I just feel like I can't deal with this bullsh*t anymore I've rung the MacMillan benefits adviser and left a message but I'm still pretty anxious and upset.
I had my hysterectomy last week and recovering relatively well although will be glad when the staples come out as can't get comfortable and I have the shakes but that could be stress.
I got the results of my histology today. As usual its not straight forward I have all 3 types of cancer borderline in my ovaries which have been removed, some low grade serous on my fallopian tubes also removed and then some high grade serous on my peritoneum and around my bellly button.
I will be needing chemotherapy as well but I do feel some sense of relief now we have a definitive diagnosis
So glad you got through the hysterectomy OK last week and hope you'll be feeling more as if you know what's ahead of you now. The team that are looking after you will be doing all they can to make sure your chances of recovery are optimised. I found after my op that I wished I could have chemo, mine were borderline and I had one tumour on each ovary and some growth in the omentum. I kept wondering if they had got it all out in my op. I think chemo, although it's not something anyone would wish for, gives you a sort of safety net. You must now treat yourself gently and rest as much as you need to.

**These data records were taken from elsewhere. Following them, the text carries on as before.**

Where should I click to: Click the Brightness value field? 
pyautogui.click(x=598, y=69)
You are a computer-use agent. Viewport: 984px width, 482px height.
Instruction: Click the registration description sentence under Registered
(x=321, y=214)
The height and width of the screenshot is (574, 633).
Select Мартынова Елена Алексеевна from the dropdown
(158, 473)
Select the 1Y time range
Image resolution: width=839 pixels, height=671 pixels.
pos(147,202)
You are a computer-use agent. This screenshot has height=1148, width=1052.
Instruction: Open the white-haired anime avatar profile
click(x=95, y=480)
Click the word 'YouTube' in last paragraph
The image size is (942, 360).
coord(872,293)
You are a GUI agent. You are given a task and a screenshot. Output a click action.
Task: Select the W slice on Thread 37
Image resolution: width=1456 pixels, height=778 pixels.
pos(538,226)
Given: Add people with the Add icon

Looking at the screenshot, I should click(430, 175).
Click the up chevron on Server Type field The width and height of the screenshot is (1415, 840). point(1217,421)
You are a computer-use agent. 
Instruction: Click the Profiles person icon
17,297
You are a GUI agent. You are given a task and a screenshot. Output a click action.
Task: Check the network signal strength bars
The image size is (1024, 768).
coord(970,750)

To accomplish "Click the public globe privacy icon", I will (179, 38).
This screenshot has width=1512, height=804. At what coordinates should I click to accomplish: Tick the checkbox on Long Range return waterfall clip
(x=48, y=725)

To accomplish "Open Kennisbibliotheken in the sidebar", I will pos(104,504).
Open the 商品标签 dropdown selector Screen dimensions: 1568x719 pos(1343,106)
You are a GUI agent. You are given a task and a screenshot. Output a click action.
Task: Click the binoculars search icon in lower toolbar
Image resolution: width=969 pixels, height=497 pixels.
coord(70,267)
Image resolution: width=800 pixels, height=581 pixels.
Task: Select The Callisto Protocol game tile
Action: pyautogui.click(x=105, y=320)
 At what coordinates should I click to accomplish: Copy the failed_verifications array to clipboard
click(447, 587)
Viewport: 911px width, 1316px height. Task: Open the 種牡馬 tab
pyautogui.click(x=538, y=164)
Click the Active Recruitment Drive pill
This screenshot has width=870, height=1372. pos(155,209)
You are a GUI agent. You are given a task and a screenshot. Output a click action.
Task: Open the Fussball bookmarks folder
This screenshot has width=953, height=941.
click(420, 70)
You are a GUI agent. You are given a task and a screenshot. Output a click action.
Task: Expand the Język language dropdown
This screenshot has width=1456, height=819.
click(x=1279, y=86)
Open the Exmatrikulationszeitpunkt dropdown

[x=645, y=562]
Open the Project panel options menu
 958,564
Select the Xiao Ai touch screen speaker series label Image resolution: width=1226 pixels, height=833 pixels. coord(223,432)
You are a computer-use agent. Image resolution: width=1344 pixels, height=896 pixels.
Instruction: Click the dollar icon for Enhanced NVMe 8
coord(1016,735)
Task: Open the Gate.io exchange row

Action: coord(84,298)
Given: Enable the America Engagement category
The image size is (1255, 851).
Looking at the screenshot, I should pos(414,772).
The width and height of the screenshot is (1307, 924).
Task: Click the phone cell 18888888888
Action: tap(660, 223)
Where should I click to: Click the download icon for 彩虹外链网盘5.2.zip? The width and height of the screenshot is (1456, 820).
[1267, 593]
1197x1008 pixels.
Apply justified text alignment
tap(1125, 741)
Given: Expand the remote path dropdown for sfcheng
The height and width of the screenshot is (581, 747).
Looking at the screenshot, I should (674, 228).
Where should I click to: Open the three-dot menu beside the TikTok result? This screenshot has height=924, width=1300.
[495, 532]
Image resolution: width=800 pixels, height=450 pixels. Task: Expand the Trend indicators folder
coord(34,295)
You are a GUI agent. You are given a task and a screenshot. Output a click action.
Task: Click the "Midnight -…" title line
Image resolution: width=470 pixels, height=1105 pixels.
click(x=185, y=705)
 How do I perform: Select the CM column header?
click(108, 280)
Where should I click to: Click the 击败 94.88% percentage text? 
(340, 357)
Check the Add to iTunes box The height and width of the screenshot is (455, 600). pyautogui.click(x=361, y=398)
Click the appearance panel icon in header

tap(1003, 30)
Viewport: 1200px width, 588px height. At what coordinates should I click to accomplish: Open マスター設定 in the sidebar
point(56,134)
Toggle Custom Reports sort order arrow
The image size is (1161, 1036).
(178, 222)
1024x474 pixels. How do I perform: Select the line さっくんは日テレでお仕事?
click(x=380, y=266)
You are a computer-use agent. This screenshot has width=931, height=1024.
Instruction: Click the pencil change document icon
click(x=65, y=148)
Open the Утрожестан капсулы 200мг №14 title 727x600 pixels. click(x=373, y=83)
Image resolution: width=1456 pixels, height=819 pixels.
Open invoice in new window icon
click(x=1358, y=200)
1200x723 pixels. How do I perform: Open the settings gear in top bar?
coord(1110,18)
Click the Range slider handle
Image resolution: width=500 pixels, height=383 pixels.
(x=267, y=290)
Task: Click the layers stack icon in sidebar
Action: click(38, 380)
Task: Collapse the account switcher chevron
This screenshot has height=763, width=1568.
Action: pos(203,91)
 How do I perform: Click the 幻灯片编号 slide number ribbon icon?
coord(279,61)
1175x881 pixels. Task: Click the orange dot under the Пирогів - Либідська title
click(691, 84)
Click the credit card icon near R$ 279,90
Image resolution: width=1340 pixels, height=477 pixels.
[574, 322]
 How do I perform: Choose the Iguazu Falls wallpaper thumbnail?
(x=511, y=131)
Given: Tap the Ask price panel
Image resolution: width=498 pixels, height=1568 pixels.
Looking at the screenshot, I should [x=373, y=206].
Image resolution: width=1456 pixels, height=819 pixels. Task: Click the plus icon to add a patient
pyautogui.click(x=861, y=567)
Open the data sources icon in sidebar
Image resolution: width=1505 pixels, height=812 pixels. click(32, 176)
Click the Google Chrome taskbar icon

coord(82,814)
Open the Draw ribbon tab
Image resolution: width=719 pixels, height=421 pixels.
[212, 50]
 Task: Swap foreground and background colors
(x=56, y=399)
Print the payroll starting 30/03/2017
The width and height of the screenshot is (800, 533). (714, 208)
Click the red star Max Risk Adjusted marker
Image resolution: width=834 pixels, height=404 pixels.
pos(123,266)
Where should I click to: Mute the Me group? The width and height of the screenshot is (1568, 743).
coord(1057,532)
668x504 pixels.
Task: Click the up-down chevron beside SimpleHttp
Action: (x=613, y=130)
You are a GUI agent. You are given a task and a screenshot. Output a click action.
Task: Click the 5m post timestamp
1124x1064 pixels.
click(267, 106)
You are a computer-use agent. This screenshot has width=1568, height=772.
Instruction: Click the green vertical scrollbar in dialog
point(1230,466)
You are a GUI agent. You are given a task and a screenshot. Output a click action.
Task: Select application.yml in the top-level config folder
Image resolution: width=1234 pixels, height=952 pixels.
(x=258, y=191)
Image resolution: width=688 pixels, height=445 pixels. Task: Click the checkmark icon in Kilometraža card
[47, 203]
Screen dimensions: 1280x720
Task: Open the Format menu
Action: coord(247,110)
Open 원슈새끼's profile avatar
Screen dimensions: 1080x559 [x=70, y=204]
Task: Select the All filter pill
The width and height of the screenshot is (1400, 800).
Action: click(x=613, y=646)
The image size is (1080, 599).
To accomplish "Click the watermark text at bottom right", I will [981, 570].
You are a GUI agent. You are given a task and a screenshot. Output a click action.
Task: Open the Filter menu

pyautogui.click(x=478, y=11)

Chemo doesn't work on borderline cancers Wendydee so you would have put your body through all that stress for nothing. I'm slightly worried about the low grade stuff as that also doesn't respond well to chemo I'll ask more about that when I see the consultant on Monday.
I had a meeting with my consultants registrar today. Although they still can't confirm if I have ovarian or peritoneal cancer they could confirm it was stage 4. I'm meeting with the oncologist on Thursday I've been told to ask them. I know its not that important and the treatment is the same but I'd like to know to satisfy my intellectual curiosity.